19. Dr. Gaya saw the Respondent on 1/7/2022 over one year since the first medical report. He opined that the Respondent sustained soft and skeletal (fractures) injuries from which he had recovered with weakness of the right upper limb. He did not find any permanent injuries.
20. I have considered the case of Gerald Muhuthia (Supra) that was relied upon by the appellant. In that case, the appellant suffered the following injuries – fracture of the distal right clavicle with superior displacement of the shoulder and soft tissue injuries to the back. The same cases applies to Morrison Nyaga Case (Supra) I find that the injuries in the above two cases were minor and are not comparable to those in the instant case.

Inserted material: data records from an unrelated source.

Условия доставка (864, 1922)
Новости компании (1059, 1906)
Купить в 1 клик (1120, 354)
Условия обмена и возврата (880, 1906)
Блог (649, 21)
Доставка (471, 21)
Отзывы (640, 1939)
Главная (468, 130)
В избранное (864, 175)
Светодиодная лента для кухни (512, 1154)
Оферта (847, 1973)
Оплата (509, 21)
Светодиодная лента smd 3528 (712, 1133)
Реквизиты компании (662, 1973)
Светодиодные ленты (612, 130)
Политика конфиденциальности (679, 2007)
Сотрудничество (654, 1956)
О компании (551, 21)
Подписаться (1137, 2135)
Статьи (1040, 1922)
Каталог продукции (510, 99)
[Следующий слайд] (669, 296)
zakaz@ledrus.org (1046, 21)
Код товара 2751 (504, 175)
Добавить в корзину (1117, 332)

21. In the case of Yobesh (Supra), the award was made in 2021 and I find that the appellant suffered more serious injuries that resulted inter alia in amputation of the leg below the knee. Similarly in Dickson Githae Kibue case, the decision was made in 2019, The injuries were more serious than those sustained by the
22. Respondent in the instant case. However, I find the Respondent's injuries more proximate to those suffered in the cases relied on by the Respondent. In my considered view the award of Kshs.2,200,000/= was on the higher side. I hereby set aside the award and instead make an award of general damages Kshs.1,800,000/=. Special damages were not disputed.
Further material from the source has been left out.